Dude. Use the right hand!


----------



## joey (Dec 7, 2009)

That video.. That U-perm. Outrageous.


----------



## Lofty (Dec 7, 2009)

Ewww. Right hand! 
 
I would like to see videos of all your PLL's tho. I use similar fingertricks so I can just mirror what you do.


----------



## StachuK1992 (Dec 7, 2009)

Lol. I love using my right hand for OH. 

Funny, I just saw these videos a day or two ago.


----------



## joey (Dec 7, 2009)

Stachuk1992 said:


> Funny, I just saw these videos a day or two ago.


Sorry if we cannot deliver new content..


----------



## reghrhre (Dec 8, 2009)

I've actually been trying to do it right handed.Since I'm left handed this should be useful thanks!


----------



## Anthony (Dec 8, 2009)

Right hand ftw.
After watching this video I've decided I should start using my pinky for all L moves. I might suck for a while, but it's the long run that counts. Right?


----------



## arckuss123 (Dec 8, 2009)

Nice


----------



## Weston (Dec 8, 2009)

Anthony said:


> Right hand ftw.
> After watching this video I've decided I should start using my pinky for all L moves. I might suck for a while, but it's the long run that counts. Right?



In the long run, no matter how much you try, we will always be tied.


----------



## SittinonSukhaya (Dec 8, 2009)

rowehessler said:


> hey turbo, can you post some videos for the really crappy OH PLLs?

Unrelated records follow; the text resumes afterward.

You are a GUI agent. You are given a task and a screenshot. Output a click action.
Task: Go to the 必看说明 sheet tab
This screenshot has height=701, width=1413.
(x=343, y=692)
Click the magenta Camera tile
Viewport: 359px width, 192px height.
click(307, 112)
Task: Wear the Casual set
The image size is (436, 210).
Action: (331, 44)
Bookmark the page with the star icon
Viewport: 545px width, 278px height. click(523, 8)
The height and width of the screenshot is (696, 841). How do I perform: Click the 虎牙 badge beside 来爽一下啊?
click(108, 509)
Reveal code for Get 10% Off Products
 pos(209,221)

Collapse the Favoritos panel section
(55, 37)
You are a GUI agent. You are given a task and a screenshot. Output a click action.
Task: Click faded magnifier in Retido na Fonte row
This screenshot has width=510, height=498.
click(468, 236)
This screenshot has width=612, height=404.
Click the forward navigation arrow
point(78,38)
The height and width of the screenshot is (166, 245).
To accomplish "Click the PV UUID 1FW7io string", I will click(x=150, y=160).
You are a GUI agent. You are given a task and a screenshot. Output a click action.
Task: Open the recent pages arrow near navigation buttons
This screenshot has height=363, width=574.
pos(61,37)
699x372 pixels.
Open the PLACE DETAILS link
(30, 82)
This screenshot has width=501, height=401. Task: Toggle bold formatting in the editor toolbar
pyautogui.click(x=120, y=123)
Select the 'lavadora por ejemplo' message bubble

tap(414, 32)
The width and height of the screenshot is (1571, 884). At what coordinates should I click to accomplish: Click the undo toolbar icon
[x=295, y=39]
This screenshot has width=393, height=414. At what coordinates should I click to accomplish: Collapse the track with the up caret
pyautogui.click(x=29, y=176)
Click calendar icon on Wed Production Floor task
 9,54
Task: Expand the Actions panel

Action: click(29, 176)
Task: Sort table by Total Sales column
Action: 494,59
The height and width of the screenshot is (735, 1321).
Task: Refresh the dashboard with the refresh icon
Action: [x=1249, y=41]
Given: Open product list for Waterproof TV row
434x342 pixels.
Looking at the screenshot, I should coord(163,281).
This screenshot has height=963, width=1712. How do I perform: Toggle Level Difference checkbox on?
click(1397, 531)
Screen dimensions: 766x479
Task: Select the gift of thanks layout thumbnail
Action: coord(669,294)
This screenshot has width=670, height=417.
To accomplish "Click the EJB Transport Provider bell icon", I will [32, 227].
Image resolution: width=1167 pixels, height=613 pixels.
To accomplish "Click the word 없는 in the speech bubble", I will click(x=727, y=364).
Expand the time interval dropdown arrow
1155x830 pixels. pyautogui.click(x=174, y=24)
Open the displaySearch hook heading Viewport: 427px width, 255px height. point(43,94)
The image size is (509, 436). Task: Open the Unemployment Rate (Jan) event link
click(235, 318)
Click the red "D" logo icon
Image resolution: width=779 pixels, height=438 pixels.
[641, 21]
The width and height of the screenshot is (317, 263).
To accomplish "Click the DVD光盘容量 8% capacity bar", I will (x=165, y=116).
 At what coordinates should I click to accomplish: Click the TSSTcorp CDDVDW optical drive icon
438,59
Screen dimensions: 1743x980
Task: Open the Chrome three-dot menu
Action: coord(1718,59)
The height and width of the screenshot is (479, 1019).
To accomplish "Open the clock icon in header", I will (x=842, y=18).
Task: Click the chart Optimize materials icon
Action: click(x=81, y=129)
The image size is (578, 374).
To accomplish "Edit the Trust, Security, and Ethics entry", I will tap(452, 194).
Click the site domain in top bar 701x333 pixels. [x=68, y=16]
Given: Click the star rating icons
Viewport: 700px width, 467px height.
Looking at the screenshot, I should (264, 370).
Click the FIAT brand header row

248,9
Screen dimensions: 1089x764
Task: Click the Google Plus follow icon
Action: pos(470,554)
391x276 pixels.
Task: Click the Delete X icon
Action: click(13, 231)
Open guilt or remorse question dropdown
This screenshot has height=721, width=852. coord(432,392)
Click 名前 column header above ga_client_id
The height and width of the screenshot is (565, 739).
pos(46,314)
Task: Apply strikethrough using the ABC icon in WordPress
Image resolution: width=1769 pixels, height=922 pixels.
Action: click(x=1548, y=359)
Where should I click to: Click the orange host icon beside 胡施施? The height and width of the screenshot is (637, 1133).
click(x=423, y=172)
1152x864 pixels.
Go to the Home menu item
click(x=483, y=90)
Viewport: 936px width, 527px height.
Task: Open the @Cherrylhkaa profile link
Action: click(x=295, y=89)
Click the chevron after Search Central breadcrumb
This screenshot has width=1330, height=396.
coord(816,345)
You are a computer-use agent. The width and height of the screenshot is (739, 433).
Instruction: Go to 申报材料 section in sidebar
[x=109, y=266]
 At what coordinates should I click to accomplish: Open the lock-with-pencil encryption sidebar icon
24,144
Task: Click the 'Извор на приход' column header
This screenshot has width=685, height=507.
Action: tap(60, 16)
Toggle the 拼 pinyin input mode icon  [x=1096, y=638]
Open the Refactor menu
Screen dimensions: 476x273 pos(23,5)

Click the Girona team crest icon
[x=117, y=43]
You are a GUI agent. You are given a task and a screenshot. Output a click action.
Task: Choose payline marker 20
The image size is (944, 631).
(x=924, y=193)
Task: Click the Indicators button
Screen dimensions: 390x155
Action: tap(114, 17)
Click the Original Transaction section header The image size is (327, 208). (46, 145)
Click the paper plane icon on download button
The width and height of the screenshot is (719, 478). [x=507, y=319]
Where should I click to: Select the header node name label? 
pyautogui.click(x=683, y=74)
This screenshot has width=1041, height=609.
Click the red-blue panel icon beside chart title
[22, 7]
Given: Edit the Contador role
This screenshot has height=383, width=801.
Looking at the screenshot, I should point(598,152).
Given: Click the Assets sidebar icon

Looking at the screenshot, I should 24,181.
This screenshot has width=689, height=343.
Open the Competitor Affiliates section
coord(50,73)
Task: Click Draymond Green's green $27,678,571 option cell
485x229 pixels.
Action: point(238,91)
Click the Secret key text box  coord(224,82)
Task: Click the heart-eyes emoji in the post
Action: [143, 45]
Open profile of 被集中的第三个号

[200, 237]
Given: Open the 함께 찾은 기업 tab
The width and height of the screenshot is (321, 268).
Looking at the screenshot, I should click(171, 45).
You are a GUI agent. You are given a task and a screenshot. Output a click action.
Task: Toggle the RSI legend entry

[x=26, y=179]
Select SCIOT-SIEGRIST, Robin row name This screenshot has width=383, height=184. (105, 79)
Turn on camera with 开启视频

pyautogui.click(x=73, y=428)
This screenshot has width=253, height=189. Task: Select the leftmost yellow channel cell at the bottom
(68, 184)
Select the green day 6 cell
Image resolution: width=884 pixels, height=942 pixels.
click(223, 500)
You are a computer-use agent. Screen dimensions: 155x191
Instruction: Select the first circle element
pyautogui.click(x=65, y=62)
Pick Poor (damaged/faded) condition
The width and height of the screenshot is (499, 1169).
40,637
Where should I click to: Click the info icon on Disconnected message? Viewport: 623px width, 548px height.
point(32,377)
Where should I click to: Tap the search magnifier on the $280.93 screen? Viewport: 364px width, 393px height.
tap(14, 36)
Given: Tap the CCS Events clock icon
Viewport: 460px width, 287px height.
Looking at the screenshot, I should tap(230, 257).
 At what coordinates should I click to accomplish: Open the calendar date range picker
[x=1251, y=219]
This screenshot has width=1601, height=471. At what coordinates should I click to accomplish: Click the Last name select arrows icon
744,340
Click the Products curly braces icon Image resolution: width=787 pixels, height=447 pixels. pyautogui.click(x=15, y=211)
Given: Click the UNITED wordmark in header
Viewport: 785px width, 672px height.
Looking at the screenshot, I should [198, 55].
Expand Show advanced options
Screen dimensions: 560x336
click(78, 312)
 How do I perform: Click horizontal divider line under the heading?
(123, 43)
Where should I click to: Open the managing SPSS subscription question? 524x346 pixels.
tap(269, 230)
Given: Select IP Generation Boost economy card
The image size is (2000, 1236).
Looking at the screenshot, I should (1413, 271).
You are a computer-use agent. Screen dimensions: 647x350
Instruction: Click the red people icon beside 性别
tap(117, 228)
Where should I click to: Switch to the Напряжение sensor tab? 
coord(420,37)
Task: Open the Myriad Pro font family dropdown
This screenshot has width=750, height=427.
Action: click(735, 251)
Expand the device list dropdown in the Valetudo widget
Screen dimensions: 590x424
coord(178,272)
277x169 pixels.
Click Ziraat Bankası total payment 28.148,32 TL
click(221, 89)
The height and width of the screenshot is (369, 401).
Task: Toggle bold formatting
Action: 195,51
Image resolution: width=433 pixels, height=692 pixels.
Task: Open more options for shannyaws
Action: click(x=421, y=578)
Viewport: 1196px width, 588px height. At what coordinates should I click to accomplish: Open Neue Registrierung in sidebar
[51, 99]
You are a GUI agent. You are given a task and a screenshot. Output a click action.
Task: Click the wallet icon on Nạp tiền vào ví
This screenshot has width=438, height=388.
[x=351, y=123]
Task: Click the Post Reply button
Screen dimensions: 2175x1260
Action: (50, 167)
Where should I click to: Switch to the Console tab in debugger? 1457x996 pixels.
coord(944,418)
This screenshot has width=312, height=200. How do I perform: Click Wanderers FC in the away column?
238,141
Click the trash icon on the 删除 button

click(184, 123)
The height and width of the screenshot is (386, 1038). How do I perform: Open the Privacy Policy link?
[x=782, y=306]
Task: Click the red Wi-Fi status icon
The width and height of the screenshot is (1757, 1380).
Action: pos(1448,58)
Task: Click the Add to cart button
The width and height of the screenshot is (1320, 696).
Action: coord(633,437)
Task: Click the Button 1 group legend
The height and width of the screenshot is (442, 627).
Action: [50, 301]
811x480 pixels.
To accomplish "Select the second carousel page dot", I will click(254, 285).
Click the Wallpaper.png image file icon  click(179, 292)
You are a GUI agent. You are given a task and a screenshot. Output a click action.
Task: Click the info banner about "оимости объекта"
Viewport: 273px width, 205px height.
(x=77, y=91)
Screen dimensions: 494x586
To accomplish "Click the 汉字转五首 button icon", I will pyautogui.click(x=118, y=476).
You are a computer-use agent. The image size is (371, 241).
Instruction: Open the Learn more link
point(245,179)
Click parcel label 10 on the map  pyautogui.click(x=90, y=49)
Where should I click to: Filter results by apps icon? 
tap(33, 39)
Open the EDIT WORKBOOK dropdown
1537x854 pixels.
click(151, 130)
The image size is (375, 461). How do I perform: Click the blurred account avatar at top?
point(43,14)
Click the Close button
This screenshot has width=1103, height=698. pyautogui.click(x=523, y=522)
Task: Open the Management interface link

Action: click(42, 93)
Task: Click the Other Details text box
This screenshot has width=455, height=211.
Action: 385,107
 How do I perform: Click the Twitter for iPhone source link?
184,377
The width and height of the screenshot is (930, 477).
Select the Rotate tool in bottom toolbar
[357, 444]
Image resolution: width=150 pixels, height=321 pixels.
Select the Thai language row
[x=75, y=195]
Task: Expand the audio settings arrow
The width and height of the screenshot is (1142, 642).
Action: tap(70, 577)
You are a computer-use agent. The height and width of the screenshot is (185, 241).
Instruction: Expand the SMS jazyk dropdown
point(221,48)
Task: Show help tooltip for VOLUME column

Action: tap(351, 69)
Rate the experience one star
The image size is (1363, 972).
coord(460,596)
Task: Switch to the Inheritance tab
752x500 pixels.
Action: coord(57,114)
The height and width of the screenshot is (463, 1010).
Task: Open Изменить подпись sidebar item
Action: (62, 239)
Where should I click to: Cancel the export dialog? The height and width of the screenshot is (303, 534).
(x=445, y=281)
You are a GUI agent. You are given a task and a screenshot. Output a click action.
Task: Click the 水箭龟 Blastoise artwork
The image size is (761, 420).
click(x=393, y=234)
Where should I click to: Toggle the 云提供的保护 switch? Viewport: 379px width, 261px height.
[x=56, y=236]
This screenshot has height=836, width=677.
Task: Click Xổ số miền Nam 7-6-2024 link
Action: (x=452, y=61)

*ok, but during the end of this month though, I am going to have IB finals next week:fp*


----------



## rowehessler (Dec 8, 2009)

SittinonSukhaya said:


> rowehessler said:
> 
> 
> > hey turbo, can you post some videos for the really crappy OH PLLs?
> ...


lol good luck. take your time.


----------



## vuaquyen92 (Dec 9, 2009)

Nice videos, I'm waiting for the rest of those PLLs. I really hate to translate left handed OH videos
BTW what cube do you use? I can't turn that fast with my cube (A1)


----------



## Lofty (Dec 9, 2009)

vuaquyen92 said:


> Nice videos, I'm waiting for the rest of those PLLs. I really hate to translate left handed OH videos
> BTW what cube do you use? I can't turn that fast with my cube (A1)



Haha, no one can turn that fast on any cube! Turbo is the fastest turner I know of! 
Don't blame your cube Turbo is just good.


----------



## Cyrus C. (Dec 9, 2009)

Heh heh, it's funny about the eww right hand thing, because in my school people are saying eww to the left hand because of middle eastern culture.


----------